Updated Nov. 27, 2025 — 5:52 AM EST
NASA astronaut Christopher “Chris” Williams launched to the International Space Station Thursday alongside two Russian cosmonauts, lifting off from Kazakhstan’s Baikonur Cosmodrome on a Soyuz 2.1a booster.
Commander Sergey Kud-Sverchkov piloted the Soyuz MS-28/74S vehicle with flight engineer Sergey Mikaev to his left and Williams to his right. The rocket ignited at 4:27 a.m. Eastern. About nine minutes and 45 seconds after liftoff the Soyuz separated from the upper stage, deployed its twin solar arrays and began pursuit of the station. An automated, two-orbit rendezvous was planned, with docking at the ISS Earth-facing Rassvet module scheduled for 7:38 a.m. Eastern.
Williams, formerly an astronomer and medical physicist, joined NASA’s astronaut corps in 2021 and is the second member of his class to fly. This mission is the first spaceflight for both Williams and Mikaev; Kud-Sverchkov is a veteran who logged 185 days aboard the station in 2020–2021.
Describing his crewmates as kind, curious and engaging, Williams said he enjoyed training with both Sergeys in Russia’s Star City and at NASA facilities in Houston. He credited his wife, Aubrey, with helping keep family life steady through the rigorous training and travel required by the Russian spacecraft program.
The new arrivals will replace Soyuz MS-27/73S commander Sergey Ryzhikov, flight engineer Alexey Zubritsky and NASA astronaut Jonny Kim, who launched to the station last April and are slated to return to Earth on Dec. 9 after an eight-month mission.
On the station, Williams and his crewmates were due to be greeted by the current residents: NASA Crew 11 commander Zena Cardman, Michael Fincke, Japanese astronaut Kimiya Yui and cosmonaut Oleg Platonov. That quartet launched on a SpaceX Falcon 9 in August and plans to remain until early next year when Crew 12 arrives. All 11 station residents were scheduled to join a traditional welcome video call with mission managers and family in Moscow, followed by a safety briefing and familiarization with the station’s systems.
Williams’ path to space is unconventional.
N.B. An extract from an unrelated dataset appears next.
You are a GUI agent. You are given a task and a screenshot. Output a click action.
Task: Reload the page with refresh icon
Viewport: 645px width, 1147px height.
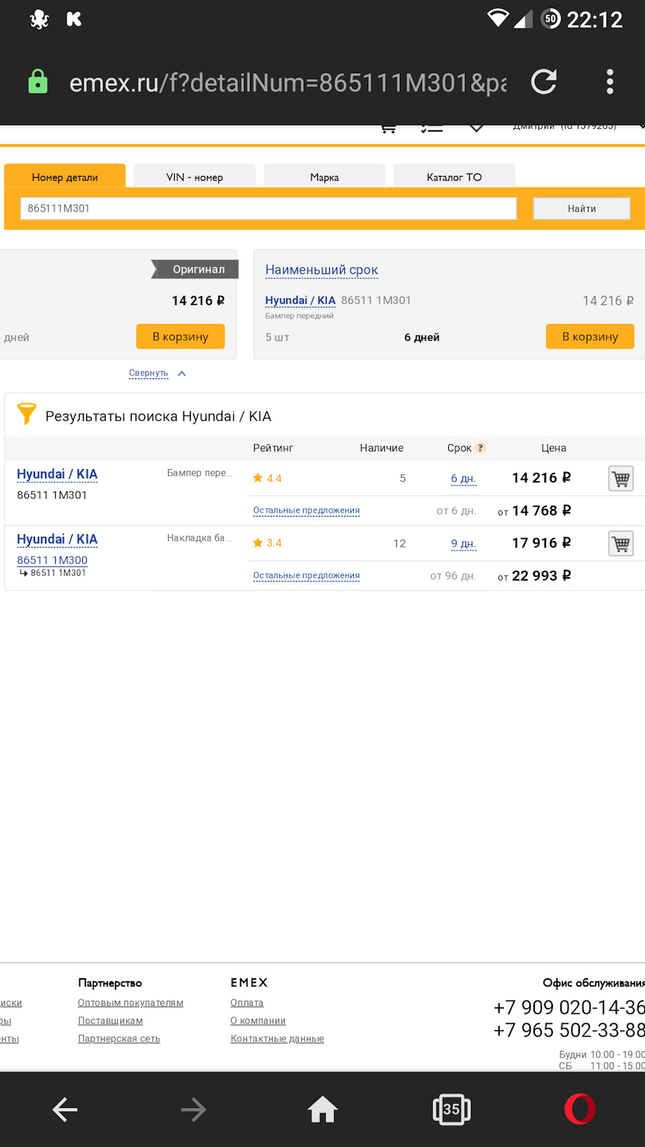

He earned a bachelor’s degree in physics from Stanford University and a Ph.D. in astrophysics from MIT, where he conducted radio astronomy research. During graduate school he volunteered as an emergency medical technician and firefighter. A conversation with a physician steered him into medical physics and radiation oncology, and he later worked as a board-certified clinical and research medical physicist on staff at Harvard Medical School before being selected by NASA.
Williams has noted that many image-processing techniques used in radio astronomy translate directly to medical imaging, a connection that helped motivate his career shift. An Eagle Scout and private pilot, he said the primary goal for his planned eight-month stay aboard the ISS is to apply his training to advance the station’s science and research, work he described as important, interesting and inspiring.